Supercharging Zed with Locally-Hosted Embeddings

Patrick Thomas

21 Dec 2025 • 3 min read

At time of writing, one of the Zed editor's missing features for AI-powered development is the usage of AI-usable indexes and embeddings of the codebase for answering larger questions about the codebase without having to do greps or plaintext searches through files.

Claude Context helps fill this gap by providing embeddings and code search to your favorite tool-compatible LLM via a locally running MCP server. This greatly helps with searching your codebase, like when refactoring or in queries like "help me understand all usages of this function". Not only is this free (save for the additional compute/memory/electricity needed), but is it relatively straightforward to set up. This will also help you save on tokens since your model of choice should be able to reason about your codebase more effectively now.

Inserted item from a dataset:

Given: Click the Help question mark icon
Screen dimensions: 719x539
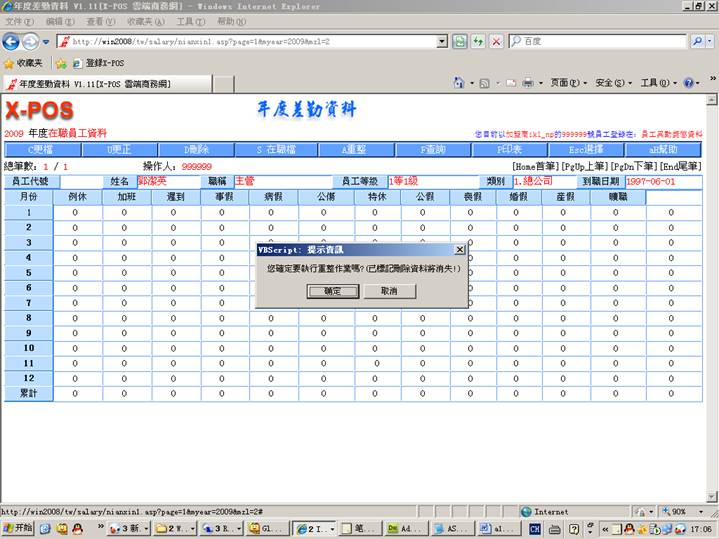Looking at the screenshot, I should [688, 83].
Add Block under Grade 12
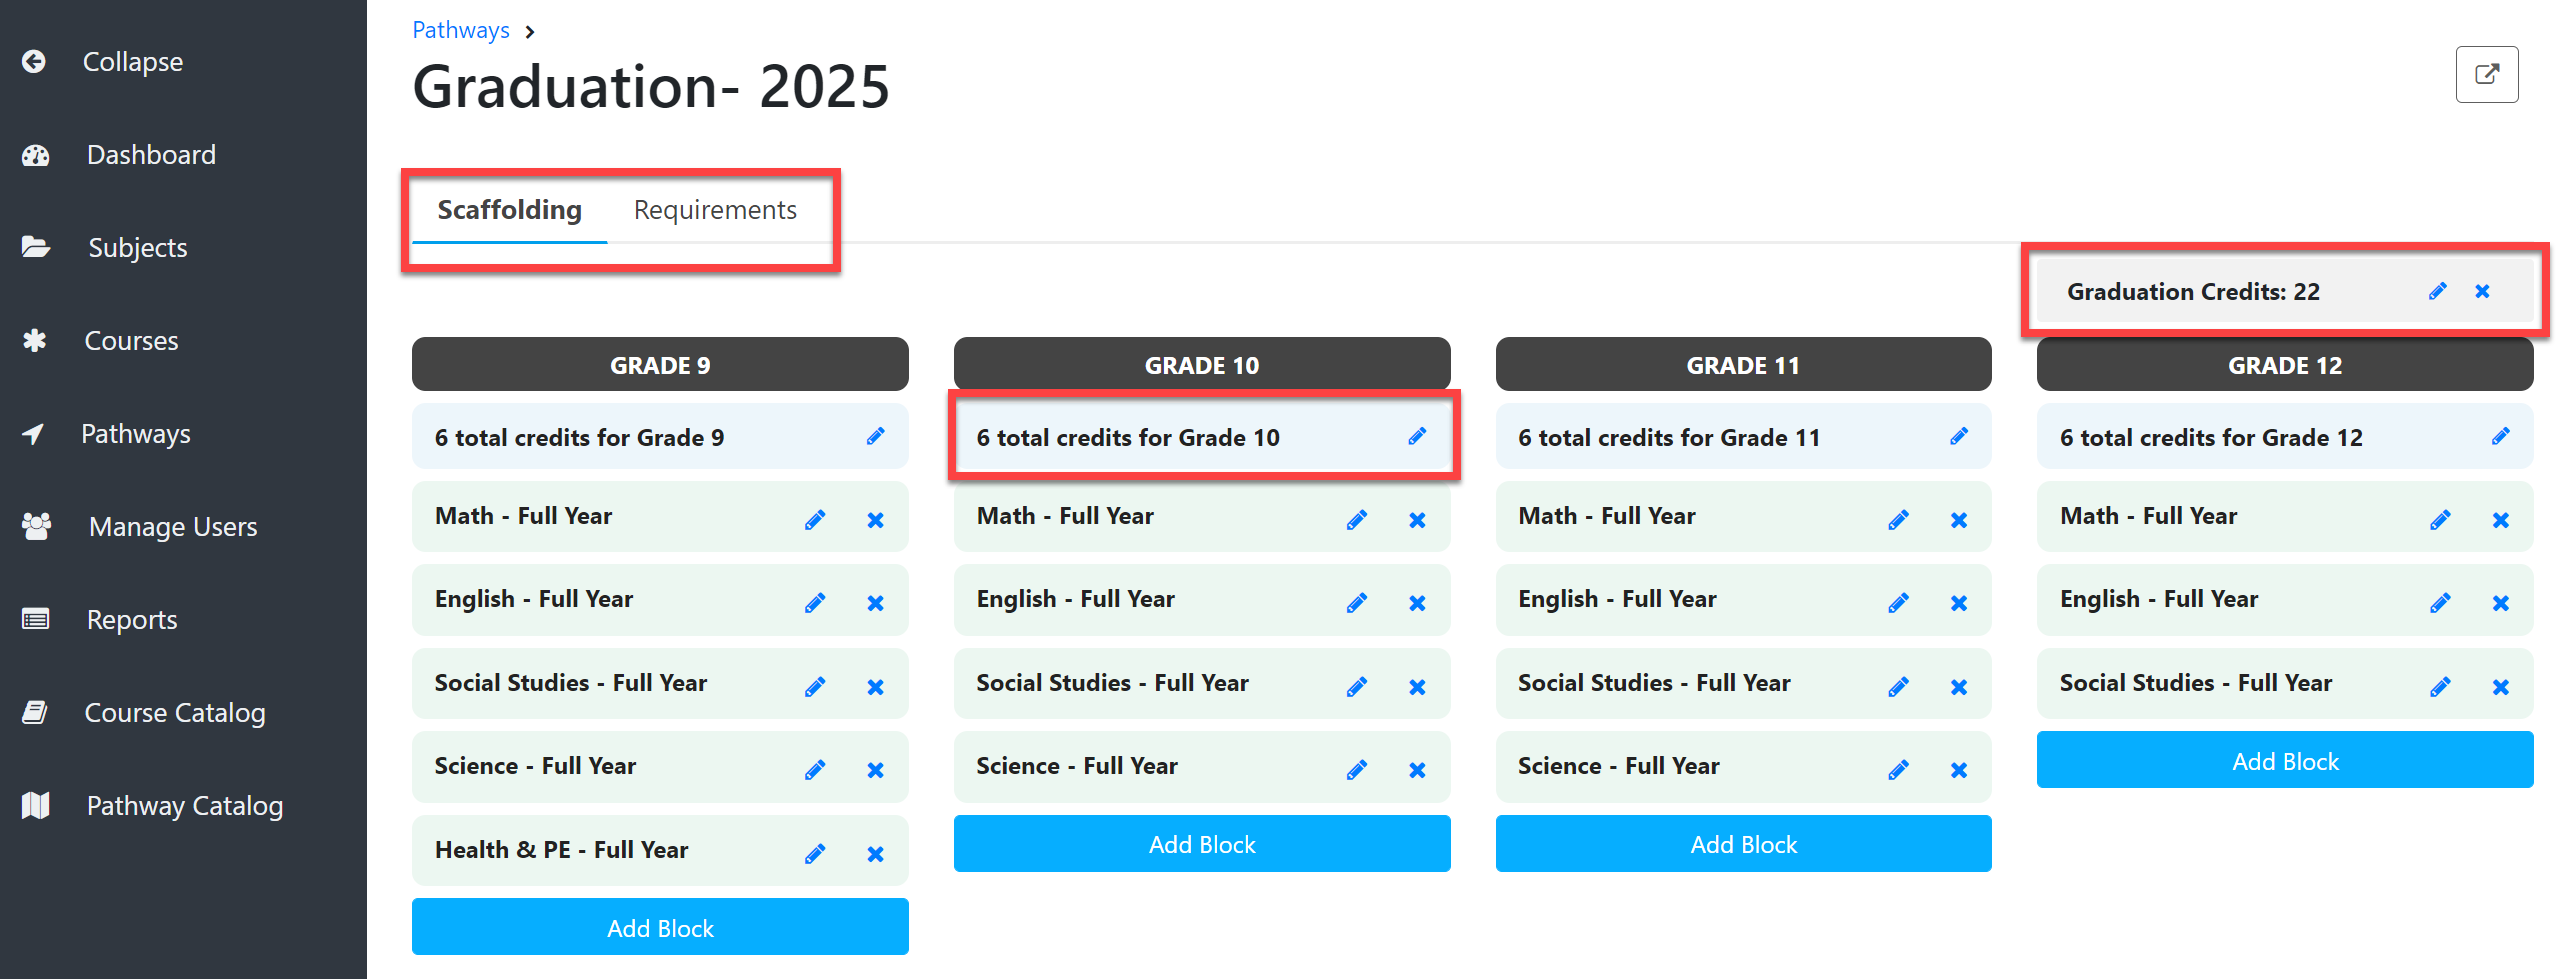Viewport: 2570px width, 979px height. (x=2284, y=760)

Setting up the Claude Context MCP

See the Claude Context quickstart here: https://github.com/zilliztech/claude-context/blob/master/docs/getting-started/quick-start.md

There's three major components to running Claude Context:

The Claude Context MCP - this will need to be set up as a custom MCP in Zed.
Ollama - A way to easily run LLMs locally.
Milvus - A local vector database that Claude Context relies on.

Ollama

Ollama is one of the most straightforward parts to set up. This guide assumes you have a machine that is capable of running an embedding model, like nomic-embed-text.

Download Ollama from here: https://ollama.com/download

Once installed, pull the model by running the following in a terminal:

ollama pull nomic-embed-text:latest

You should see an output like

pulling manifest
pulling 970aa74c0a90: 100% ▕██████████████████████████████████████████████████████▏ 274 MB
pulling c71d239df917: 100% ▕██████████████████████████████████████████████████████▏  11 KB
pulling ce4a164fc046: 100% ▕██████████████████████████████████████████████████████▏   17 B
pulling 31df23ea7daa: 100% ▕██████████████████████████████████████████████████████▏  420 B
verifying sha256 digest
writing manifest
success

Which indicates the download was successful.

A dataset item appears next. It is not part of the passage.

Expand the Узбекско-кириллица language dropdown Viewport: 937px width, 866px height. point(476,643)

From here, the embedding model should be ready. Keep in mind you will need to start Ollama before using Claude Context always.

Milvus

Milvus is slightly more complicated to set up locally. I recommend using the Docker Compose instructions, which requires some Docker install already present. For a Mac, you can accomplish installing Docker through one of a variety of ways:

Docker Desktop, free for personal use
OrbStack, free for personal use
Colima/Lima, permissive license for personal and commercial use

Below is how you start Milvus once you've installed Docker.

wget \
    https://github.com/milvus-io/milvus/releases/download/v2.6.7/milvus-standalone-docker-compose.yml \
    -O docker-compose.yml
    
docker compose up -d

# Check if services are healthy with
docker compose logs

The official instructions say to run docker compose as root, I don't believe is necessary on a Mac or when using a managed install of Docker like Docker Desktop or OrbStack.

Claude Context MCP in Zed

Now, which the other services started, you can now focus on setting up Zed to use Claude Context.

First, be sure you have a recent version of NodeJS installed:

brew install node@25

In your Zed settings, add the following section to the context_servers block:

{
  // ...
  "context_servers": {
    "claude-context": {
      "enabled": true,
      "command": "npx",
      "args": ["@zilliz/claude-context-mcp@latest"],
      "env": {
        "MILVUS_ADDRESS": "127.0.0.1:19530",
        "EMBEDDING_PROVIDER": "Ollama",
        "OLLAMA_HOST": "http://127.0.0.1:11434",
        "OLLAMA_MODEL": "nomic-embed-text",
      },
    },
    // ...
  },
  // ...
}

To verify that there were no problems starting Claude Context, go to the Agent panel -> Settings. You should see a green light next to claude-context and that it is providing four tools.

Usage

You now should be able to converse with your model and use the new tool; see below where I asked a simple question on a repo where I was learning Bevy:

Other Helpful Settings

I highly recommend adding a .rules file or equivalent with a blurb like "Always try use your Claude MCP tools FIRST for answering questions and searching the code base ( search_code, index_codebase, get_indexing_status, clear_index). Index the code base first if you need to, check indexing status with get_indexing_status, and then search via search_code." This helps whatever model you are using remember to use the Claude Context tools first, since it is really more optimal to start there rather than grep through files.